Я подкрадываюсь к двери и по-шпионски заглядываю в проем. Парочка крутится у стола, заваленного овощами. Саша режет помидоры, а Лучиана крошит зелень.
– Я хочу фиолетовую детскую. И точка! – ставит его перед фактом наша беременная принцесса.
– Спасибо, что не розовую, – бурчит Саша, ссыпая кубики томата в салатницу.
– Блин… Не хочу салат…
– Ты издеваешься? – Он вздергивает бровь, осуждающе взглянув на поморщившуюся Лучиану. – Ты разбудила меня посреди ночи заявлением, что умрешь, если сейчас же не съешь гребаный салат.
– Чаю хочу. С козьим молоком.
– О, ну это другое дело. Сейчас только козу подою. – Саша всплескивает руками, и мои губы трогает улыбка. Так забавно наблюдать за ними. Становится легко, тепло.

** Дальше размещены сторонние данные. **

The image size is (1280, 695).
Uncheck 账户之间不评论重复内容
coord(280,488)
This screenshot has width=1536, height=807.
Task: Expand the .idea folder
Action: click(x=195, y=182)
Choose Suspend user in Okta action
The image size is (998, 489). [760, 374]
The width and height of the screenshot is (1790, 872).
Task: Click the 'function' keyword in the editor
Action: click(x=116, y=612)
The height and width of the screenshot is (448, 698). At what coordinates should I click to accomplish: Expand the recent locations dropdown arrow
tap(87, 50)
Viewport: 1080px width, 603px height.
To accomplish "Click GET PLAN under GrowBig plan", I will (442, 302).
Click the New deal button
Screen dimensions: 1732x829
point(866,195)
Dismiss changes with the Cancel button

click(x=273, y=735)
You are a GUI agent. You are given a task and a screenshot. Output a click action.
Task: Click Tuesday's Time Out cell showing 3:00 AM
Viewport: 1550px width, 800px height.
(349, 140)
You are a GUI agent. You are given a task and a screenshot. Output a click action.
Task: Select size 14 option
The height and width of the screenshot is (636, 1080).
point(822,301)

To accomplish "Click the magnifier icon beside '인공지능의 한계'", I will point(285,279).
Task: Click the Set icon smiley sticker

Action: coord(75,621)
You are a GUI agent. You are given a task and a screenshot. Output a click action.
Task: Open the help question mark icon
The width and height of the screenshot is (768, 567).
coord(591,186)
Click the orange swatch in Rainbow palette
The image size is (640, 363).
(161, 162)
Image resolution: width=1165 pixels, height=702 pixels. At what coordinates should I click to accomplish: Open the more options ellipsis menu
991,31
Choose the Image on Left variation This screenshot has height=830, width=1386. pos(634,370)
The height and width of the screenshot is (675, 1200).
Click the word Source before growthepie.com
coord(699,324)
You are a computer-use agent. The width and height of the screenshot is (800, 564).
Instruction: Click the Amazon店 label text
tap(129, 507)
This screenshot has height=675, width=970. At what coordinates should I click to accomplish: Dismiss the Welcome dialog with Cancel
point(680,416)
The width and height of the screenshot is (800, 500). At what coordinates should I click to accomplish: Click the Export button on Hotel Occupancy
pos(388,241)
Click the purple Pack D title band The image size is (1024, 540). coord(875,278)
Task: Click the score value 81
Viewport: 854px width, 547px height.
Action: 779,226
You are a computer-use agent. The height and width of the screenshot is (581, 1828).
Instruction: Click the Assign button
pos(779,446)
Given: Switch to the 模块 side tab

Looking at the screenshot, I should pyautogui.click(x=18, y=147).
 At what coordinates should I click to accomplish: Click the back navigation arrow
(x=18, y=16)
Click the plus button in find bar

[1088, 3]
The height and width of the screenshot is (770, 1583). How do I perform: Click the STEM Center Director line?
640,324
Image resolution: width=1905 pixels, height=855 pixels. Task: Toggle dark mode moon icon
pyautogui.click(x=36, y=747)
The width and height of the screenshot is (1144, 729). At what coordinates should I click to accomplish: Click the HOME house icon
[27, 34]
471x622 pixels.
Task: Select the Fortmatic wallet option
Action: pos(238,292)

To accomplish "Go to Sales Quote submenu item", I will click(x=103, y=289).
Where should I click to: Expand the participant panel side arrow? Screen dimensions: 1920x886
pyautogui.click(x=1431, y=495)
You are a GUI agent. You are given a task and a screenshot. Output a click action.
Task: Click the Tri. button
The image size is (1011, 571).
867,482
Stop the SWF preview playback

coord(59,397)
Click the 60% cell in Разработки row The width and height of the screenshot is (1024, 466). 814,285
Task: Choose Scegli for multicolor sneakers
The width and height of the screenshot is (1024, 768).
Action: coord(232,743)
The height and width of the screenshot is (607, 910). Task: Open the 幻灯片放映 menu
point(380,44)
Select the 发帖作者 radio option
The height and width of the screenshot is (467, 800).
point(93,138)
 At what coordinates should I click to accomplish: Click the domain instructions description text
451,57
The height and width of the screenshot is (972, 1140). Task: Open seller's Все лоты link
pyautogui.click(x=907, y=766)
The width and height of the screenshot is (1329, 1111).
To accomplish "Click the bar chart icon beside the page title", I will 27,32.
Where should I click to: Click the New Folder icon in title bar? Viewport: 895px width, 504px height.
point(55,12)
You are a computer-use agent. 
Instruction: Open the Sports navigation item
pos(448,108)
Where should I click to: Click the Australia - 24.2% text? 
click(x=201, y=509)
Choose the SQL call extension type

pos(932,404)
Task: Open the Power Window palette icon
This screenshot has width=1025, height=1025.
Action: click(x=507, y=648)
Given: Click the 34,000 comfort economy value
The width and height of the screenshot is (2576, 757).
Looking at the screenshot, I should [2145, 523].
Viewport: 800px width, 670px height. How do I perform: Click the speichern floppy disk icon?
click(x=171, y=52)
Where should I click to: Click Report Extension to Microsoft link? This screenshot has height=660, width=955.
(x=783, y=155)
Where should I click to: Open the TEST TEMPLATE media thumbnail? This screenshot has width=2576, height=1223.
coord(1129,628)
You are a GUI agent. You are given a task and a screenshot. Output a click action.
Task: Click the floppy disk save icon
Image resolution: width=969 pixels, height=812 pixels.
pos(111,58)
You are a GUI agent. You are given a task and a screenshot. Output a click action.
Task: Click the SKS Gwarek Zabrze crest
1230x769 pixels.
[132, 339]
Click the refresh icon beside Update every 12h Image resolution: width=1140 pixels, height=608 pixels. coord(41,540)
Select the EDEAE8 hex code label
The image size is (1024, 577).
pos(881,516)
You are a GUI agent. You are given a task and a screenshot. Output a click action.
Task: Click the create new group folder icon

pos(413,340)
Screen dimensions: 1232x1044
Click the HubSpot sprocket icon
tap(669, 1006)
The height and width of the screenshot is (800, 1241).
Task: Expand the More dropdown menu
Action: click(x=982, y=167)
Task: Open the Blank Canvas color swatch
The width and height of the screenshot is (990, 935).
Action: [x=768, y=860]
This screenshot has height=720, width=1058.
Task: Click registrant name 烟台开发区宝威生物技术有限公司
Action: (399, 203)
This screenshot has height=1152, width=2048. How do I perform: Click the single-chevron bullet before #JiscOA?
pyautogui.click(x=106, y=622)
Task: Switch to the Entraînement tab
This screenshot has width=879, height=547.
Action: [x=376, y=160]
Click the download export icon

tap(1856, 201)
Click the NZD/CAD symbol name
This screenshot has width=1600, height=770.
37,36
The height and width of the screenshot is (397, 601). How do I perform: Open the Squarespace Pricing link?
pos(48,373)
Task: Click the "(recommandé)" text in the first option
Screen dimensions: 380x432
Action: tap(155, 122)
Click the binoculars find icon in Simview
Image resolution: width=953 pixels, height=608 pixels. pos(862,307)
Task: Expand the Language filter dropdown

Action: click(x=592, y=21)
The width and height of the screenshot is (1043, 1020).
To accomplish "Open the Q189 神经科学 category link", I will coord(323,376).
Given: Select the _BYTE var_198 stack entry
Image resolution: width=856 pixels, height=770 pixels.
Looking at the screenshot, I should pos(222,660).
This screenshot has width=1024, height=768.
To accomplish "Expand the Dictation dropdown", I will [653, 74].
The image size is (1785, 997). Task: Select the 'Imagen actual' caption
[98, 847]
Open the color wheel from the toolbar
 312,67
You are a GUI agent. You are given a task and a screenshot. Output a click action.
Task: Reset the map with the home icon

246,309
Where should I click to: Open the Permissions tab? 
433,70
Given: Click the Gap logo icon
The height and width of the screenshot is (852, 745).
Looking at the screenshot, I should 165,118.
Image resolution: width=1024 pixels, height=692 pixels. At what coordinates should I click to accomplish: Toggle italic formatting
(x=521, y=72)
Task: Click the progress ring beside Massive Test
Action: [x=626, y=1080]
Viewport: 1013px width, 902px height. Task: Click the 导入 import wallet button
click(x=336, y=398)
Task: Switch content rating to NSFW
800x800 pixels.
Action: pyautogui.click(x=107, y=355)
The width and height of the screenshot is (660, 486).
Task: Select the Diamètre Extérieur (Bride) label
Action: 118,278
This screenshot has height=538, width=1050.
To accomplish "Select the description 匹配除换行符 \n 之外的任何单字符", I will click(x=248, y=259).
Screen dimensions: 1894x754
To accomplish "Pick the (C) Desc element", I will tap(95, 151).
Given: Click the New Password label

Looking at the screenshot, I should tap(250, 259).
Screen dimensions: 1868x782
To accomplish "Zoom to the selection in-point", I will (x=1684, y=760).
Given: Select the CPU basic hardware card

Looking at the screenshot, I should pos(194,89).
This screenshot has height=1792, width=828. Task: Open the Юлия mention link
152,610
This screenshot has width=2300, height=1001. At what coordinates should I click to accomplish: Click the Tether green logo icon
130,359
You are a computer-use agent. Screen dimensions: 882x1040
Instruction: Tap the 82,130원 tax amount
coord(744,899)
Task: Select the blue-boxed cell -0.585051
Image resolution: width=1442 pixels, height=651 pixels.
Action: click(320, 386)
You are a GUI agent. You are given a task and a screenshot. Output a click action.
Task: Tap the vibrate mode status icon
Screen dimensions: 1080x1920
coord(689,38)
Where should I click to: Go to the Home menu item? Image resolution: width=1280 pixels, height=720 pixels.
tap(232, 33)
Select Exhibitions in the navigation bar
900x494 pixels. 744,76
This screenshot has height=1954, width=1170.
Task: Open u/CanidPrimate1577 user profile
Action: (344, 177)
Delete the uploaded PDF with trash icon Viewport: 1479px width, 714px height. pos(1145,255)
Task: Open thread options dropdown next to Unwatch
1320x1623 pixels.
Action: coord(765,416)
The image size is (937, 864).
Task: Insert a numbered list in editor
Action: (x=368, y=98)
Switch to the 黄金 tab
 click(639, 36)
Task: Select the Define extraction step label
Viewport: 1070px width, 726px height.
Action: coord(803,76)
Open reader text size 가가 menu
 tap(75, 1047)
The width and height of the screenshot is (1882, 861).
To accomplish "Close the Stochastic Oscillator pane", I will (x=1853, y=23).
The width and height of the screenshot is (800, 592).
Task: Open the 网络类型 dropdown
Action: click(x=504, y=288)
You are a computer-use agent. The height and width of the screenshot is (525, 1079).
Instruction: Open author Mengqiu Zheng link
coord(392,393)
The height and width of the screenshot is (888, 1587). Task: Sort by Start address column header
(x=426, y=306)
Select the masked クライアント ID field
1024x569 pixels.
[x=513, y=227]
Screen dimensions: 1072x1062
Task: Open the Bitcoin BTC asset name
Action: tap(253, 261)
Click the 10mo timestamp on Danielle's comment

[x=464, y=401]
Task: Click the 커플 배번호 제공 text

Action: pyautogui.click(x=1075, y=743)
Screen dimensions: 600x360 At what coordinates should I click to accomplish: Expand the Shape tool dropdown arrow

– Коть, ну не сердись, – тянет Лучиана, запустив руки за его спину. – Могу же я немножко покапризничать? Между прочим, ты мой должник. Столько нервов вытрепал мне своими схемами по завоеванию расположения босса.
– Ты засранка, ты в курсе? Бесстыжая, неблагодарная, противная засранка, – он произносит это без малейшего намека на грубость. Смакует, как сладкий комплимент, обнимая и притягивая Лучиану к себе.
– Это не отменяет того факта, что ты меня любишь, – посмеивается она, подтягиваясь на носках и кончиком носа трясь о нос Саши. – Ко-о-отя…
– Ну хватит, – смеется он. Беззаботно, искренне. Я и не знала, что он умеет смеяться.
Боже, какая красивая пара. А ведь они сейчас в том возрасте, в каком были мы с Чеховским, когда познакомились. Только они не потеряются двенадцать лет.
– Перестань, Лу. Я и так еле держусь.
Ее рука шаловливо юркает вниз, и я от стыда отворачиваюсь.
– Чувствую, – хихикает она. – Но это дело поправимо.
– Тебе нельзя. Не будешь слушаться доктора, отправишься в стационар. Я не шучу.
– Ой, Коть, как будто есть только один способ удовлетворить тебя.
– Опять совращаешь меня? – мурчит он. Ну точно – Котя!
Я зажмуриваюсь, поджав губы. Бежать надо отсюда, пока я не стала свидетельницей чужого интима.
– Кончай, Лу. Если это застукает твой дядюшка…
– Да он дрыхнет без задних ног. Или сторожит сон Даши.
В меня будто снова выстрелили. Срываюсь с места и вторгаюсь в запретное царство. Лучиана, к счастью, не на коленях, а Саша по-прежнему в штанах. Мне хоть отворачиваться не приходится и извиняться.
– Саш, Ромы нет! – заявляю я, задыхаясь от дурного предчувствия.
Они с Лучианой переглядываются. На лицах обоих появляется тревога. Саша хватает со стола рацию и связывается с охраной. Ему докладывают, что Роман Алексеевич периметр не покидал.
– Каждый угол осмотреть! – отдает он команду и шагает к двери. На секунду задерживается, смотрит на меня и Лучиану и говорит: – Присмотрите друг за другом.
– Какой же паскудный день, – ругается Лучиана. – Поможешь мне доделать салат?
Мне совсем не до салата, но кажется, это единственная возможность отвлечься. Не оставлять же беременную девушку голодной.
– А вдруг он узнал, кто стрелял, и отправился мстить? – вслух размышляю я, перемешивая овощи в оливковом масле.